La période récente a donné lieu à une attaque en règle de l’assurance dans laquelle les Pouvoirs publics n’ont pas été les derniers. Beaucoup s’employant à montrer du doigt les réserves financières accumulées par les assureurs et dans lesquelles il fallait piocher. Or, si le régulateur a bien indiqué qu’il n’était pas possible de déstabiliser indument la solidité financière des assureurs ce ne fut guère audible. L’impérieuse nécessité de préserver les équilibres assurantiels n’a guère retenu l’attention. De la part du public, on peut le comprendre, de celle des responsables cela souligne un déficit de culture financière plus préoccupant. Voilà un chantier à ouvrir.
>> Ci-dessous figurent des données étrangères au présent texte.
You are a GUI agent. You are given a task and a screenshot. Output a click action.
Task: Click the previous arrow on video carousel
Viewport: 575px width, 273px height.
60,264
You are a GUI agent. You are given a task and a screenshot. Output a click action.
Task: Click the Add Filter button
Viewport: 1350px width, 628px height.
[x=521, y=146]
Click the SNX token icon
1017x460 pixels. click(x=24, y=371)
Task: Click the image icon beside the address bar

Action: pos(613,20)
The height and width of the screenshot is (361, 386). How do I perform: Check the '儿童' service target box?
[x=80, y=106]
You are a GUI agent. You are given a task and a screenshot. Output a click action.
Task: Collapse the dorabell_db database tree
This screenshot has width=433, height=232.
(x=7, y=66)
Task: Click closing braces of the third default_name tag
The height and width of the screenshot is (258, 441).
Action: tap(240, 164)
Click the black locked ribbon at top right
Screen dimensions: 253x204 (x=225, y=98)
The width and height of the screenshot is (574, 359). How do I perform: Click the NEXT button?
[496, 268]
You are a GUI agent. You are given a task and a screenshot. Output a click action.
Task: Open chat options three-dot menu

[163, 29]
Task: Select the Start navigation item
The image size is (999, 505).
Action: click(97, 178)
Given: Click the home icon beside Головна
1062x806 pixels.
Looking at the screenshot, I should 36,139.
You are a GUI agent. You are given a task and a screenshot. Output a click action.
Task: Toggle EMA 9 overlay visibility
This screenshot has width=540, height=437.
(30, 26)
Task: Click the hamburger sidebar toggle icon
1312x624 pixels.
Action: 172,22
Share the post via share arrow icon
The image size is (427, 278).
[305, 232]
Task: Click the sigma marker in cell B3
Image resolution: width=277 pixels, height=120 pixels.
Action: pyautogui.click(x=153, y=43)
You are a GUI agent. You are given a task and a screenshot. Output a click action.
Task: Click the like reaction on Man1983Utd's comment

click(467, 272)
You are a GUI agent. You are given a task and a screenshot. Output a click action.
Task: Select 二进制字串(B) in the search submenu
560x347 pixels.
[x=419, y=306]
L’activité d’assureurs agissant en France dans le cadre de la LPS est aussi une préoccupation. Les errements récents ont fait des dégâts et des milliers de victimes. Pour l’instant la situation n’a guère évolué, l’ACPR ne contrôle pas ces acteurs. Cette situation est potentiellement dangereuse, en outre elle génère des distorsions de concurrence. Les déconfitures de ces opérateurs ont montré qu’ils semblaient pratiquer du dumping sous différentes formes. Ce qui leur a été fatal, mais aussi préjudiciable au marché.
Le contrôle des pratiques commerciales est opéré, mais les sanctions restent faibles. Tout au moins en comparaison de celles infligées par l’AMF, dans des domaines voisins même s’ils ne sont pas comparables. Or, les sanctions doivent être dissuasives si nous voulons que la règle soit respectée.
Lors de l’audition par les parlementaires du successeur probable de Bernard Delas, il a été beaucoup question d’indépendance. En effet, Jean-Paul Faugère est l’actuel président de CNP assurances et donc particulièrement impliqué dans le groupe désormais constitué avec la Banque postale et la Caisse des dépôts dont l’actionnariat est principalement public. Un conglomérat qui pèse lourd dans l’univers financier français. Il lui faudra donc autant de rigueur que de vertu pour que l’ombre des conflits d’intérêts ne vienne planer sur son magistère.
Les qualités de l’homme ne sont mises en doute par personne et ses compétences sont reconnues en particulier dans le domaine financier. Son CV est impressionnant, néanmoins, les acteurs du secteur attendent avant tout de la détermination.